» **YOUR GOAL**:
The response should contain all of the records, copied exactly, and none of the images.

Screenshot grounding data
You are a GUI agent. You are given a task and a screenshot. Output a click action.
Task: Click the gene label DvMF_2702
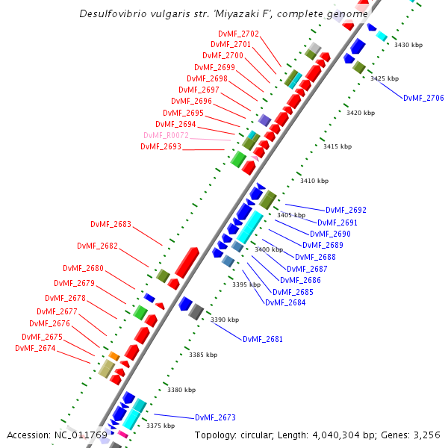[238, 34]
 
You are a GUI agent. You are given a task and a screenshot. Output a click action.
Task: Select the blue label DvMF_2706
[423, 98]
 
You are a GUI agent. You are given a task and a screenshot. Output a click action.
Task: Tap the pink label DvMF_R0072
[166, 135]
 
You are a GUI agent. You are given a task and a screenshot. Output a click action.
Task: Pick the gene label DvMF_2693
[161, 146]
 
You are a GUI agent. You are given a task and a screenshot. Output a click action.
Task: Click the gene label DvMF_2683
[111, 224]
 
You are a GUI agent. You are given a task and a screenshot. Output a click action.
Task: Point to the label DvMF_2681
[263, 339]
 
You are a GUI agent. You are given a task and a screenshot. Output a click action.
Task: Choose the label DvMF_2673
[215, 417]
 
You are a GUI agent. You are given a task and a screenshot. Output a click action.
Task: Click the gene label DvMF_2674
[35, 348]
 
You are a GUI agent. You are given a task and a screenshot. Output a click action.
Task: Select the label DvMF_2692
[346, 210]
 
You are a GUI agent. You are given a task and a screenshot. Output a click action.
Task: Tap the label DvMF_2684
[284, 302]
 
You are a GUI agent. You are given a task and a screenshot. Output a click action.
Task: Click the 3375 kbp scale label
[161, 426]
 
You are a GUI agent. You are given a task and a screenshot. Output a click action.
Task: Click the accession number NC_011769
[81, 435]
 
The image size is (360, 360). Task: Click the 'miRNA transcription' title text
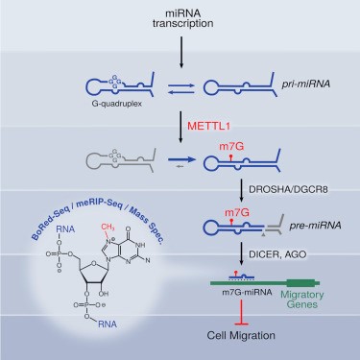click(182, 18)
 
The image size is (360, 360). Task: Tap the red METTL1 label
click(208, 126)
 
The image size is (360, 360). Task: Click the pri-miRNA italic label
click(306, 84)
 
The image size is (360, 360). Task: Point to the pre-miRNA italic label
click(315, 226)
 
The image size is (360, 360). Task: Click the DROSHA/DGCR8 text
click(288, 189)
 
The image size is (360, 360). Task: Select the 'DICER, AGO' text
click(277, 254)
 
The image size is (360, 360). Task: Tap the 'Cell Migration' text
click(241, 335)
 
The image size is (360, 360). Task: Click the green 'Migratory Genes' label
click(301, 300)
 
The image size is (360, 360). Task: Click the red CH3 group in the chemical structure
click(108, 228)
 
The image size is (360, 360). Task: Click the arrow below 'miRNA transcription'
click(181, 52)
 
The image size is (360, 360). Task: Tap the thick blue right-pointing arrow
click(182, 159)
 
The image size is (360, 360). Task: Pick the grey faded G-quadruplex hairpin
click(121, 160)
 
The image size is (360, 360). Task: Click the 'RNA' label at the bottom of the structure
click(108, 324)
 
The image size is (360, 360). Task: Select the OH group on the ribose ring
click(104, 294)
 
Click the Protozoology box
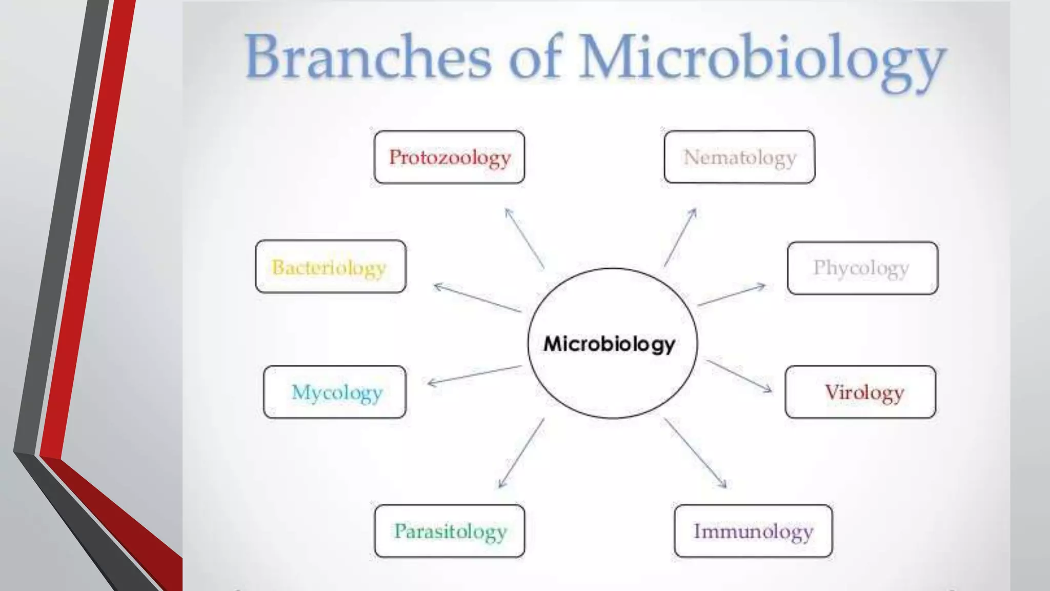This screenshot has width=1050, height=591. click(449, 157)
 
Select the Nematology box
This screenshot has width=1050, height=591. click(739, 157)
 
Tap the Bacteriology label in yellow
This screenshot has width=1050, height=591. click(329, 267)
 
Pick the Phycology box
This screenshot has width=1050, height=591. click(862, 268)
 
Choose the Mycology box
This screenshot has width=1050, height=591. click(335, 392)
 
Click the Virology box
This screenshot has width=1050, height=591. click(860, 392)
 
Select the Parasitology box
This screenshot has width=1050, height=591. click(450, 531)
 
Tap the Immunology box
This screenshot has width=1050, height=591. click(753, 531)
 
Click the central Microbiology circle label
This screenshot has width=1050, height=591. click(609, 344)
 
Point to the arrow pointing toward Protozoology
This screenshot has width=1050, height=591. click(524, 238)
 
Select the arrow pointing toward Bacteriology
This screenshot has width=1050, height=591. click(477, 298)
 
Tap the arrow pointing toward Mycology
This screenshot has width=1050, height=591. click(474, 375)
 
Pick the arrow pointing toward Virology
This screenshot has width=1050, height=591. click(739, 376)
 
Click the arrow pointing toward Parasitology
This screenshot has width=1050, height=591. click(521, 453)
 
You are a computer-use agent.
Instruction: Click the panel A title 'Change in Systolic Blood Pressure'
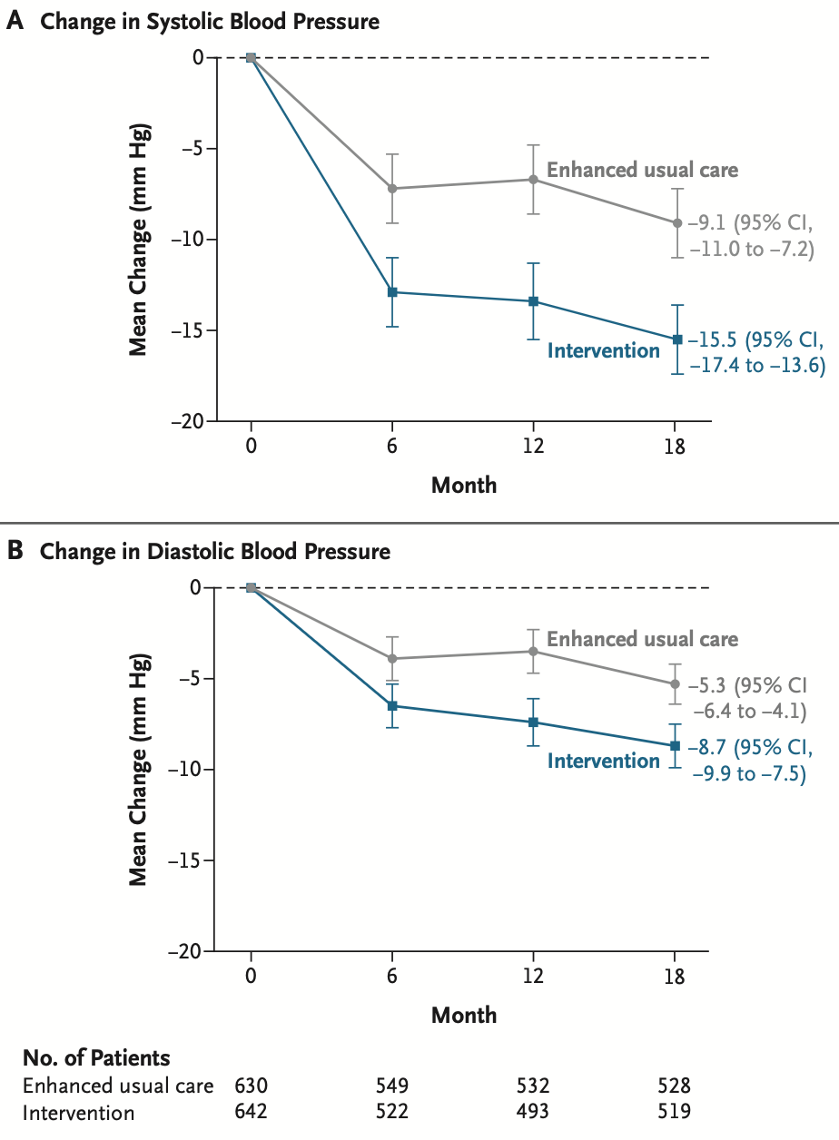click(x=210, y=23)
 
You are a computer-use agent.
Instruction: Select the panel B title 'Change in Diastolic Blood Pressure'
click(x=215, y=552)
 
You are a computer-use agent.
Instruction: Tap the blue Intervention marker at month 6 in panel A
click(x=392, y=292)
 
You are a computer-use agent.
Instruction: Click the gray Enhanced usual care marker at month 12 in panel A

» **RESULT**:
You are a GUI agent. You are given a task and a screenshot. Output a click action.
Task: Click the gene label DvMF_2702
[238, 34]
 
You are a GUI agent. You are given a task and a screenshot. Output a click action.
Task: Select the blue label DvMF_2706
[423, 98]
 
You are a GUI agent. You are given a task and a screenshot. Output a click action.
Task: Tap the pink label DvMF_R0072
[166, 135]
 
You are a GUI agent. You are given a task and a screenshot. Output a click action.
Task: Pick the gene label DvMF_2693
[161, 146]
 
You are a GUI agent. You are given a task and a screenshot. Output a click action.
Task: Click the gene label DvMF_2683
[111, 224]
 
You are a GUI agent. You are given a task and a screenshot. Output a click action.
Task: Point to the label DvMF_2681
[263, 339]
 
You are a GUI agent. You are given a task and a screenshot. Output a click action.
Task: Choose the label DvMF_2673
[215, 417]
 
You are a GUI agent. You are given a task and a screenshot. Output a click action.
Task: Click the gene label DvMF_2674
[35, 348]
 
You are a GUI agent. You are given a task and a screenshot. Output a click action.
Task: Select the label DvMF_2692
[346, 210]
 
You are a GUI agent. You are given a task and a screenshot. Output a click action.
Task: Tap the label DvMF_2684
[284, 302]
 
You are a GUI agent. You are given a task and a screenshot. Output a click action.
Task: Click the 3375 kbp scale label
[161, 426]
 
You are a GUI agent. You are given a task and a screenshot. Output a click action.
Task: Click the accession number NC_011769
[81, 435]
 
The image size is (360, 360). Task: Click the 'miRNA transcription' title text
click(182, 18)
 
The image size is (360, 360). Task: Tap the red METTL1 label
click(208, 126)
 
The image size is (360, 360). Task: Click the pri-miRNA italic label
click(306, 84)
 
The image size is (360, 360). Task: Point to the pre-miRNA italic label
click(315, 226)
 
The image size is (360, 360). Task: Click the DROSHA/DGCR8 text
click(288, 189)
 
The image size is (360, 360). Task: Select the 'DICER, AGO' text
click(277, 254)
 
The image size is (360, 360). Task: Tap the 'Cell Migration' text
click(241, 335)
 
The image size is (360, 360). Task: Click the green 'Migratory Genes' label
click(301, 300)
 
The image size is (360, 360). Task: Click the red CH3 group in the chemical structure
click(108, 228)
 
The image size is (360, 360). Task: Click the arrow below 'miRNA transcription'
click(181, 52)
 
The image size is (360, 360). Task: Tap the thick blue right-pointing arrow
click(182, 159)
 
The image size is (360, 360). Task: Pick the grey faded G-quadruplex hairpin
click(121, 160)
 
The image size is (360, 360). Task: Click the 'RNA' label at the bottom of the structure
click(108, 324)
 
The image size is (360, 360). Task: Select the OH group on the ribose ring
click(104, 294)
 
Click the Protozoology box
This screenshot has width=1050, height=591. click(449, 157)
 
Select the Nematology box
This screenshot has width=1050, height=591. click(739, 157)
 
Tap the Bacteriology label in yellow
This screenshot has width=1050, height=591. click(329, 267)
 
Pick the Phycology box
This screenshot has width=1050, height=591. click(862, 268)
 
Choose the Mycology box
This screenshot has width=1050, height=591. click(335, 392)
 
Click the Virology box
This screenshot has width=1050, height=591. click(860, 392)
 
Select the Parasitology box
This screenshot has width=1050, height=591. click(450, 531)
 
Tap the Immunology box
This screenshot has width=1050, height=591. click(753, 531)
 
Click the central Microbiology circle label
This screenshot has width=1050, height=591. click(609, 344)
 
Point to the arrow pointing toward Protozoology
This screenshot has width=1050, height=591. click(524, 238)
 
Select the arrow pointing toward Bacteriology
This screenshot has width=1050, height=591. click(477, 298)
 
Tap the arrow pointing toward Mycology
This screenshot has width=1050, height=591. click(474, 375)
 
Pick the arrow pointing toward Virology
This screenshot has width=1050, height=591. click(739, 376)
 
Click the arrow pointing toward Parasitology
This screenshot has width=1050, height=591. click(521, 453)
 
You are a computer-use agent.
Instruction: Click the panel A title 'Change in Systolic Blood Pressure'
click(x=210, y=23)
 
You are a computer-use agent.
Instruction: Select the panel B title 'Change in Diastolic Blood Pressure'
click(x=215, y=552)
 
You are a computer-use agent.
Instruction: Tap the blue Intervention marker at month 6 in panel A
click(x=392, y=292)
 
You are a computer-use agent.
Instruction: Click the gray Enhanced usual care marker at month 12 in panel A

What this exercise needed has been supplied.